• Secção do documento
——

Esta questão parecia pacífica na minha mente até verificar a legitimidade activa prevista no mesmo artigo 77.º. Começando pelo fim (e pelo não problemático), o particular que alegue um prejuízo directamente resultante da situação de omissão, seguindo-se o Ministério Público (Acção Pública) e os defensores de interesses difusos (Acção Popular). Devem estar neste momento a interrogar-se sobre qual será o meu problema com a legitimidade do 77.º quando no fundo ele concede-a aos habitués já previstos no artigo 9.º!
Acontece que o meu problema deriva da conjugação desta legitimidade com a sanção pecuniária compulsória – Penso que todos concordamos que faz sentido que as três entidades em causa possam verificar contenciosamente a omissão, mas será que faz sentido aplicar sanções pecuniárias compulsórias em acções intentadas pelo Ministério Público? Ou por associações em defesa de interesses difusos? Parece que sim, porque a omissão deve em todos os casos ser suprida. Mas deverão os particulares não lesados ou o MP receber eles próprios o montante da sanção, tal como recebem os que têm interesse directo na demanda? Não faz grande sentido, não é essa a lógica que subjaz à sua legitimidade que se baseia na defesa da legalidade.
Formulei então um pensamento que procurava, de forma simples, resolver esta questão. Pensei que a sanção pecuniária compulsória podia de facto ser aplicada nos casos de acção pública/popular, porque o carácter coercitivo da sanção pode ser suficiente para o órgão praticar o acto. No entanto, o montante dessa sanção seria depositado (ainda que gradualmente) para depois poder ser levantado pelo próprio órgão uma vez suprida a omissão – uma eventual consignação em depósito, que não extingue a obrigação de agir e em nome do próprio devedor. Teríamos assim dois reforços para a Administração eliminar a omissão: O reforço negativo, o pagamento da sanção, e um reforço positivo, o facto de se reaver o montante pago assim que a obrigação legal fosse cumprida.
É este pensamento que dá o mote a análise seguinte.

Em primeiro lugar, convirá explicar qual a base normativa para a aplicação da sanção pecuniária compulsória, uma vez que o artigo 77.º é omisso (não deixa de ser irónico) quanto à sua admissibilidade. Desde logo, o artigo 3.º/2 é uma norma geral que habilita o tribunal a aplicá-la quando tal se justifique, mas mesmo que assim não fosse, o artigo 49.º manda aplicar a todas as sentenças no âmbito de Acção Administrativa Especial o artigo 44.º, que por sua vez regula a aplicação de sanções pecuniárias compulsórias na Acção Administrativa Comum.

——

• Bloco de dados
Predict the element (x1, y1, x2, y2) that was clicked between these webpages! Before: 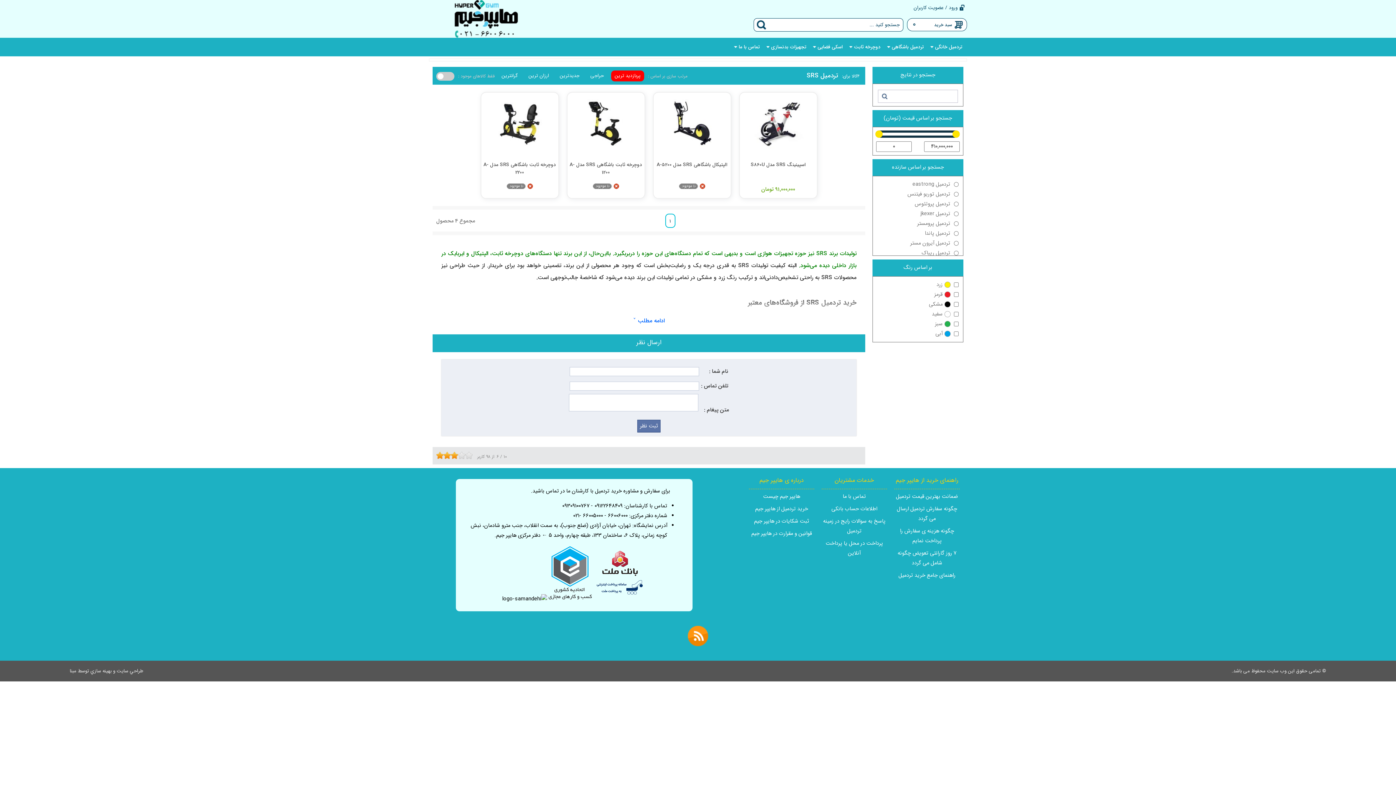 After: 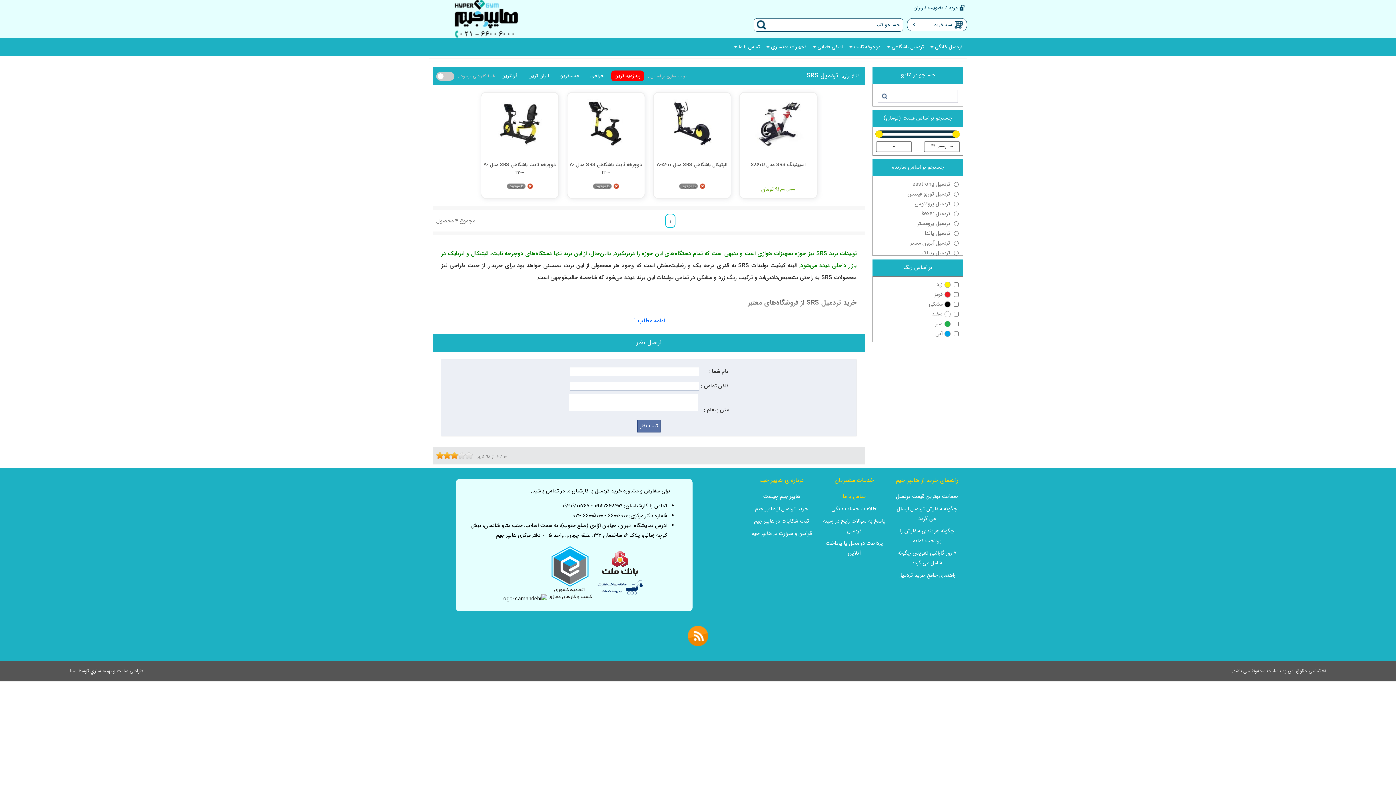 Action: label: تماس با ما bbox: (821, 492, 887, 501)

——

• Exercício
Na secção do documento, que artigo é apontado como norma geral que habilita o tribunal a aplicar a sanção pecuniária compulsória quando tal se justifique? Responda apenas com base na secção do documento, sem recorrer à listagem.

• Resposta completa
O artigo 3.º/2.